### Task prompt
For each record that follows, restate the text exactly and drop the pictures.

### Records to use
★ ★ ★ ★ ★

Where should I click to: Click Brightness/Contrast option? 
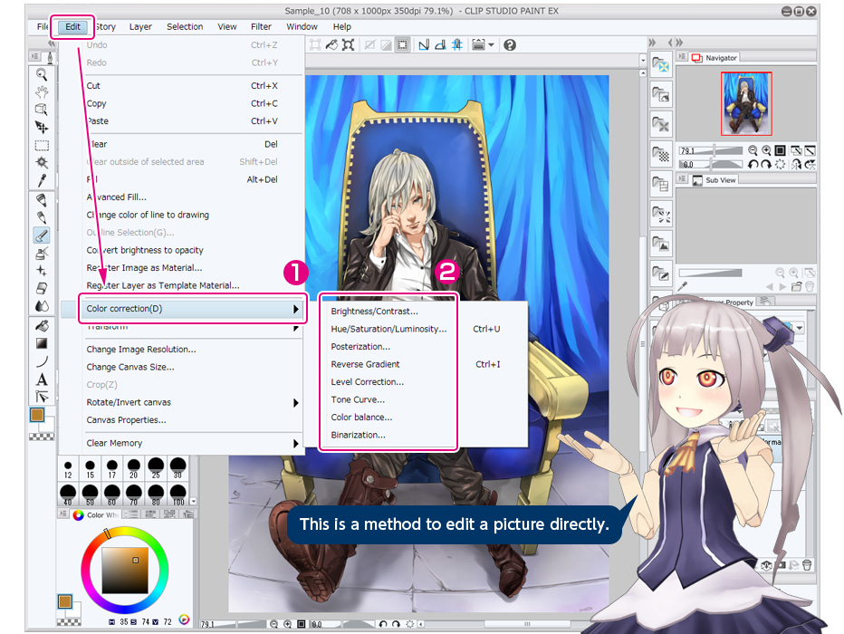[374, 311]
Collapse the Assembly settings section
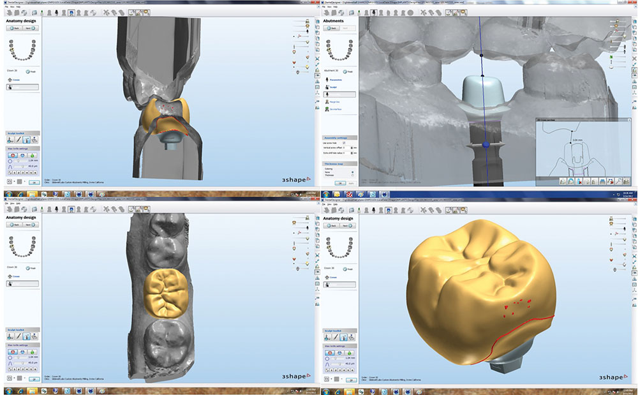The image size is (638, 395). click(x=335, y=137)
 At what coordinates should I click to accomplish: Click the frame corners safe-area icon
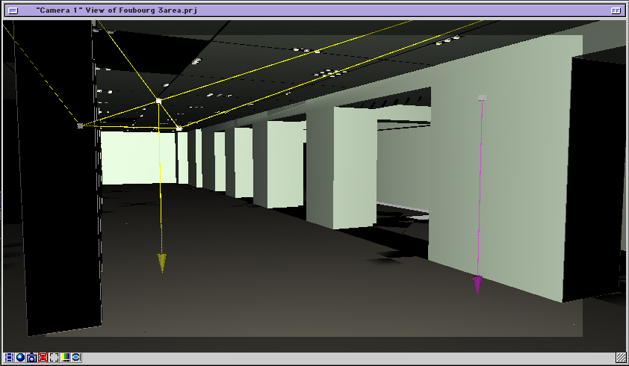[54, 358]
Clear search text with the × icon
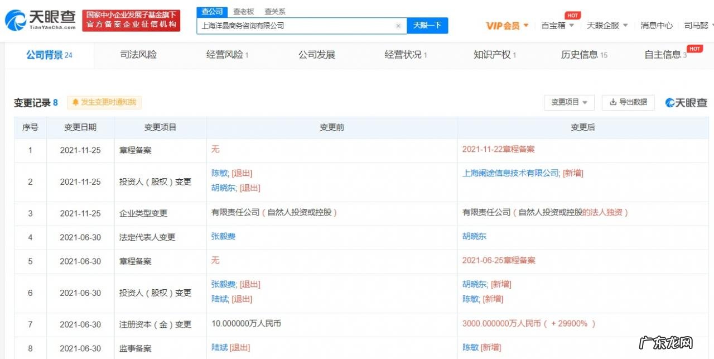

★ ★ ★ ★ ★

### Exercise answer
Where should I click to: Click Brightness/Contrast option? 
[374, 311]
Collapse the Assembly settings section
The image size is (638, 395). click(x=335, y=137)
 At what coordinates should I click to accomplish: Click the frame corners safe-area icon
[54, 358]
Clear search text with the × icon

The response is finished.